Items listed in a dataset
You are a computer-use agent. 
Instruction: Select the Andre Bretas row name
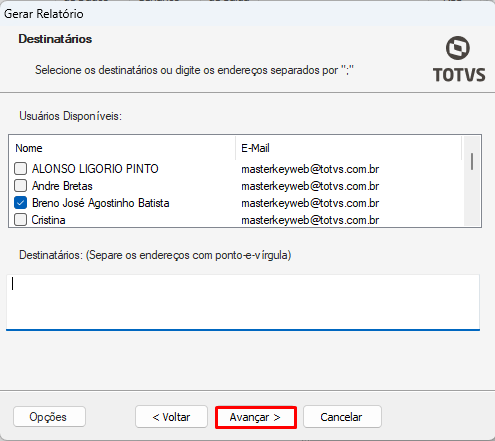[62, 186]
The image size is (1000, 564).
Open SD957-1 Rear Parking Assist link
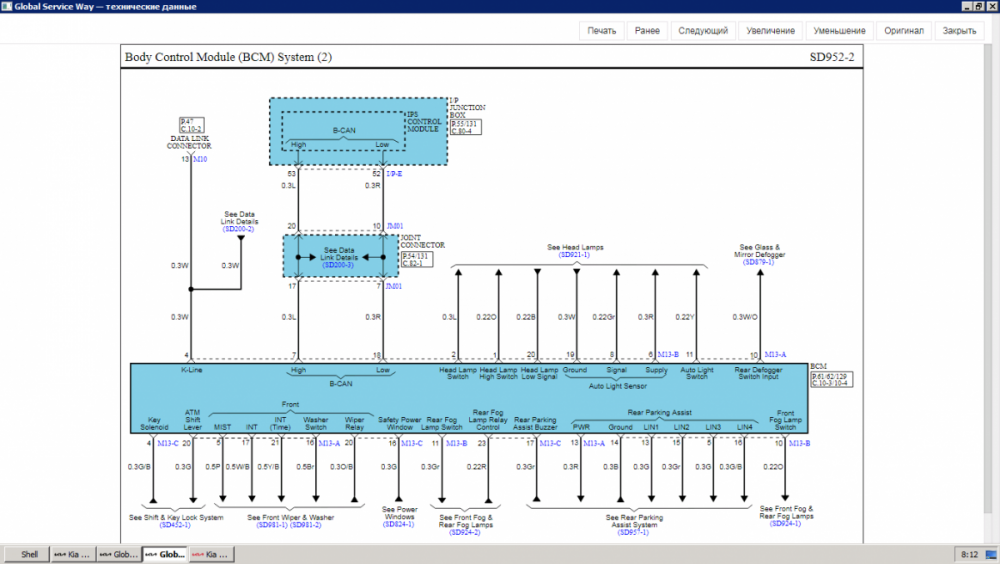pos(634,532)
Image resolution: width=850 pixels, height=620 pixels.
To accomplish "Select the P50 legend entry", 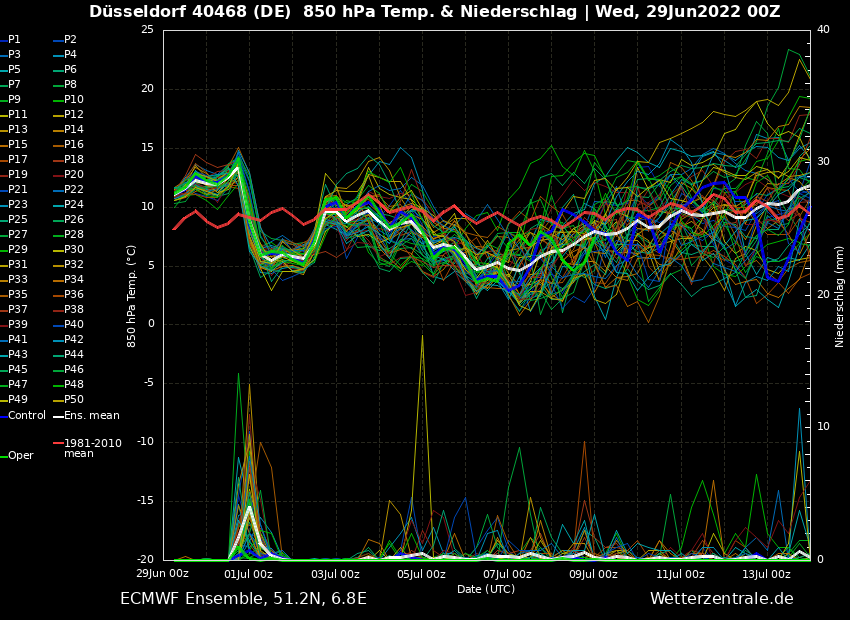I will (x=73, y=399).
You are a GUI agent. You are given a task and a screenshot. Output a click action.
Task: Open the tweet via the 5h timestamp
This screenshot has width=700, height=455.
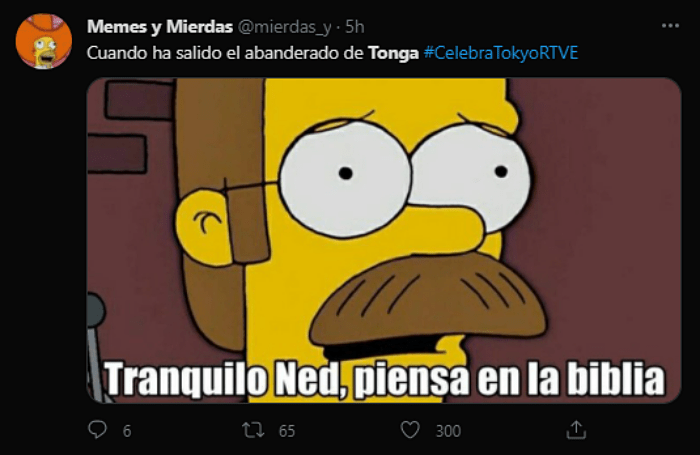(355, 27)
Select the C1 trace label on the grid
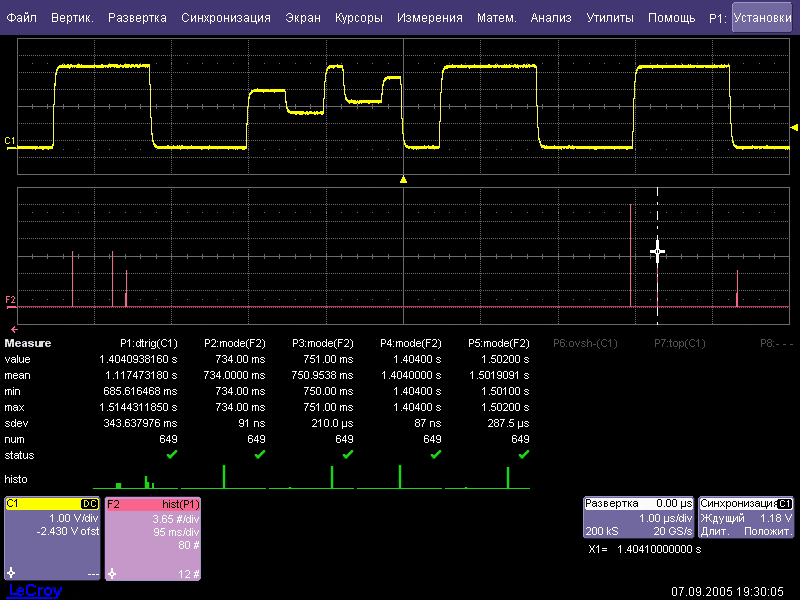Screen dimensions: 800x600 coord(10,141)
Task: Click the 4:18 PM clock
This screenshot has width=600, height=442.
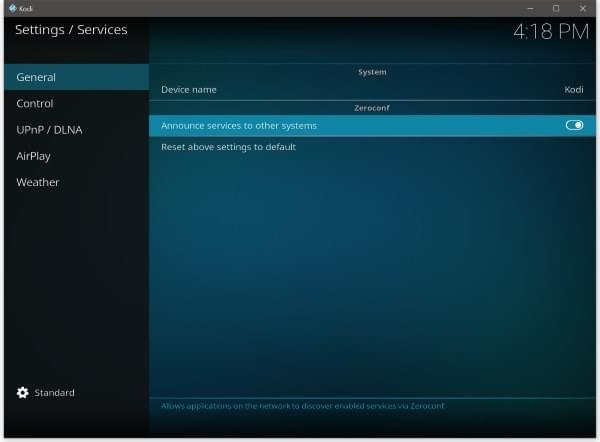Action: click(550, 31)
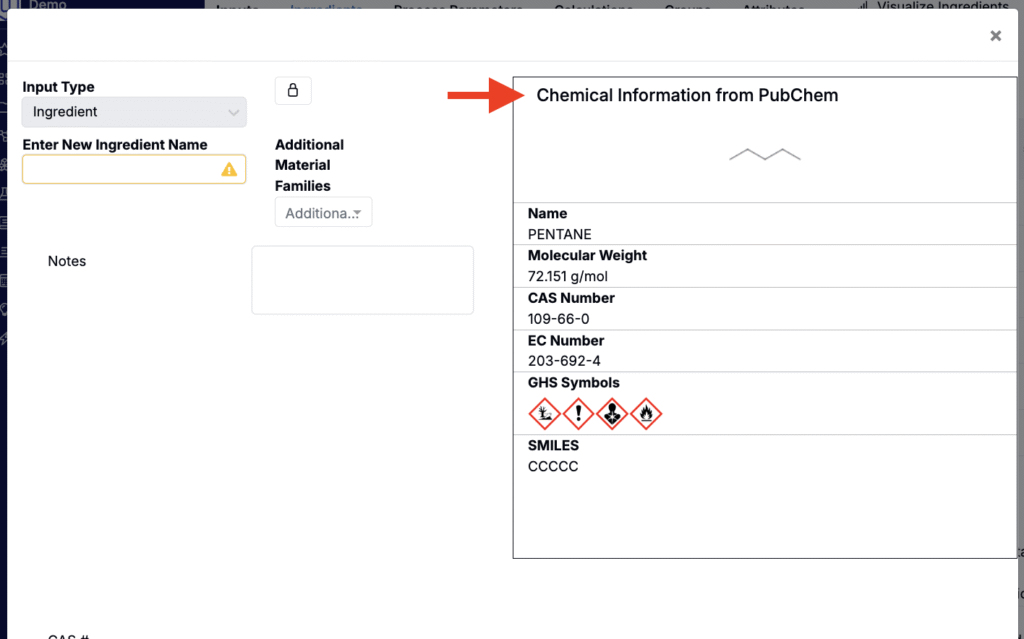The width and height of the screenshot is (1024, 639).
Task: Click the molecular weight 72.151 g/mol
Action: point(568,276)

Required work: In how many lines of the data does the string "agent" occur? Answer with the number and nothing else.

Reply to the task: 2